Giovanissimo scompare: perde la vita dopo una caduta nel dirupo

24.07.2025 09:55
Giovanissimo scompare: perde la vita dopo una caduta nel dirupo

Tragedia in Valle d’Aosta: un ragazzo di 15 anni perde la vita durante un’escursione

Roma, 24 luglio 2025 – “Sto rientrando, ho sbagliato direzione, ma vedo il sentiero sotto di me”. Così ha scritto Liam Rezac, un quindicenne francese, prima di cadere in un canalone, perdendo la vita sul colpo. Il suo corpo è stato rinvenuto all’alba di ieri alle pendici della Becca di Viou, che svetta a 2.856 metri sulla piana di Aosta. I genitori, preoccupati, hanno allertato i soccorsi intorno alle 20 di martedì, ma purtroppo Liam era già privo di vita. Le prime indagini indicano che il ragazzo potrebbe essere deceduto a causa dei gravi traumi subiti nella caduta, e l’ultimo messaggio inviato alla famiglia è stato registrato alle 18.38, durante il quale ha condiviso la sua posizione GPS. Poi i tentativi di contatto da parte dei genitori sono rimasti senza risposta. Originario di Erbrée, un piccolo comune con 1.700 abitanti in Bretagna, Liam avrebbe compiuto 16 anni il prossimo 31 dicembre ed era in vacanza con la famiglia in Valle d’Aosta, a Charvensod.

Martedì alle 12.30, Liam era arrivato a Valpelline, un paese situato a meno di mille metri di altitudine. Da lì ha deciso di allontanarsi dalla famiglia e ha preso uno dei principali sentieri per raggiungere la vetta della Becca di Viou: un’escursione che prevedeva un dislivello di 1.900 metri. I genitori lo hanno visto vivo per l’ultima volta nella vallata. Le successive comunicazioni sono state via messaggio. “Ho sbagliato sentiero, ma non sono in difficoltà”, ha assicurato. Poco dopo, ha avvertito: “Sto rientrando, ho sbagliato direzione, sotto di me però vedo il sentiero”. La risposta della famiglia è stata: “Ti aspettiamo a valle per rientrare in alloggio”.

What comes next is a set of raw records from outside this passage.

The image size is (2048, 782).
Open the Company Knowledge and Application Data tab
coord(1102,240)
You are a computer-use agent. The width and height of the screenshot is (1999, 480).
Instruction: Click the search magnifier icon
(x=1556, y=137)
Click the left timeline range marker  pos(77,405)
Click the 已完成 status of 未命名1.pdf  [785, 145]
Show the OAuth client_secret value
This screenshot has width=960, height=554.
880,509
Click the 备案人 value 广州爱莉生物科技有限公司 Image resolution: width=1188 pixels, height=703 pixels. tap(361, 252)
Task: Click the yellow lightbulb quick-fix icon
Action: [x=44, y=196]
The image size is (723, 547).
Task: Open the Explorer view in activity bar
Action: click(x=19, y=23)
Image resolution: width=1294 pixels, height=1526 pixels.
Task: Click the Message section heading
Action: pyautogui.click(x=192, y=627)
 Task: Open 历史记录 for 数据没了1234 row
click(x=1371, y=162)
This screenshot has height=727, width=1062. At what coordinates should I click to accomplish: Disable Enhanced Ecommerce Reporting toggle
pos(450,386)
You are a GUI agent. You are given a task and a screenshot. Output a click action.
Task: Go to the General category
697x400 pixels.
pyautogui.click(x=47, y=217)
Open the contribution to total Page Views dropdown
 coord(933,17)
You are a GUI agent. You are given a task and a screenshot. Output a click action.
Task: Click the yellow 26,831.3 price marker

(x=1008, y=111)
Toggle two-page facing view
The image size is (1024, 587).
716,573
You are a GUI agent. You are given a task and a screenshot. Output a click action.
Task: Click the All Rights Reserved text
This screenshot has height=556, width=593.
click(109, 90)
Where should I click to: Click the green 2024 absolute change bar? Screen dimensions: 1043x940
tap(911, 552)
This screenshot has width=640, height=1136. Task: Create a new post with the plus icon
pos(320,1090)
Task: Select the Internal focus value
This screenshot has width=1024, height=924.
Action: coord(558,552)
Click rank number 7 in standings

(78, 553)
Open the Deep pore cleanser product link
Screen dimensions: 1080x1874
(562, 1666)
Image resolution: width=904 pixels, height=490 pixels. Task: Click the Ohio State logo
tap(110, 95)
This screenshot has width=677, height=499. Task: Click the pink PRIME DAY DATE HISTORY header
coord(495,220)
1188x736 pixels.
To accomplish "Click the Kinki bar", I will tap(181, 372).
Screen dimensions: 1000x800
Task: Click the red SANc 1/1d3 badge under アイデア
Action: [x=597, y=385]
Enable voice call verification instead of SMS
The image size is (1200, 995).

L’ultima comunicazione risale alle 18.38; da quel momento Liam non ha più risposto né ha visualizzato i messaggi, alimentando l’angoscia dei suoi cari fino al momento in cui è stato dato l’allerta. Secondo le ipotesi del primo cittadino di Valpelline, Maurizio Lanivi, durante la discesa Liam potrebbe aver scorto il segnale di un altro sentiero, il 105, che conduce verso Oyace, e aver seguito una traiettoria errata, finendo su un pendio molto ripido.

Alle prime luci dell’alba, verso le sei del mattino, un elicottero dei soccorsi ha sorvolato la zona, permettendo di localizzare il corpo a 1.600 metri di altitudine. La salma è stata trasferita alla camera mortuaria del cimitero del capoluogo regionale, in attesa del nulla osta per il trasferimento da parte della Procura. Per ora non è stata disposta alcuna autopsia e non sembrano emergere responsabilità penali a carico dei genitori. Gli investigatori, compresi i vigili del fuoco e il soccorso alpino della guardia di finanza di Cervinia, concordano sul fatto che, considerando la tipologia di escursione, il giovane fosse adeguatamente vestito e equipaggiato.